December 2023 will mark the third anniversary of the discovery of SARS-COV2, the virus at the source of the COVID-19 pandemic. It is no less important today to monitor the rapidly changing virus than it was three years ago. In the past three years, tracking the evolution and spread of the disease has proven difficult and costly, especially on a global scale. It has also brought to light a whole new set of innovations. Particularly exciting are the novel applications of wastewater surveillance and their potential to better detect and track diseases for pandemic prevention which demonstrate the power of investing in localized innovations..
The concept is not new. In fact, public health authorities have used wastewater surveillance (WWS) for decades to track polio, cholera, and other infectious diseases often caused by viruses whose genetic signature can be found in human waste and waste water. Waste water surveillance works by sampling wastewater from community sewage and testing for the prevalence of a given pathogen.
When equipped with this data, public health authorities can better understand disease trends at the community level and make evidence-based decisions to protect populations.
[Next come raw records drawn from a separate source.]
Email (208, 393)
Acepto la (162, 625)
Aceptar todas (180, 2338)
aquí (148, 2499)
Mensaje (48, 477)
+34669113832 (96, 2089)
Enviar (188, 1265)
In its decades of use though, wastewater surveillance has been tailored for implementation in “sophisticated” sewer systems, typically closed, with controlled environmental variables. This has historically confined its applicability to disease detection and trend monitoring to regions such as the United States and countries in Europe. By design, it has omitted communities, cities, and entire countries that rely on open wastewater sewer infrastructure.
When planning for COVID response in resource constrained situations, evidence-based methods can be scant to guide efficient allocation of resources and prioritization (testing, hospital capacity, targeted lockdowns, immunization), particularly in densely populated urban slums and congested urban pockets. While mass individual testing has benefits, supply is not always available, and tests are expensive, and often inaccessible.
The Precision Health Platform led by Swasti – The Health Catalyst, saw this gap and brought together a coalition of actors from the public, private, academic, and civil society sectors to demonstrate the applicability of WWS for monitoring of COVID 19 and public health decision making in Bengaluru, India. The team wanted to see if the wastewater surveillance experiment by Dutch scientists could succeed in a typical city in India with vastly different context and infrastructure, and if they could do it quickly and economically.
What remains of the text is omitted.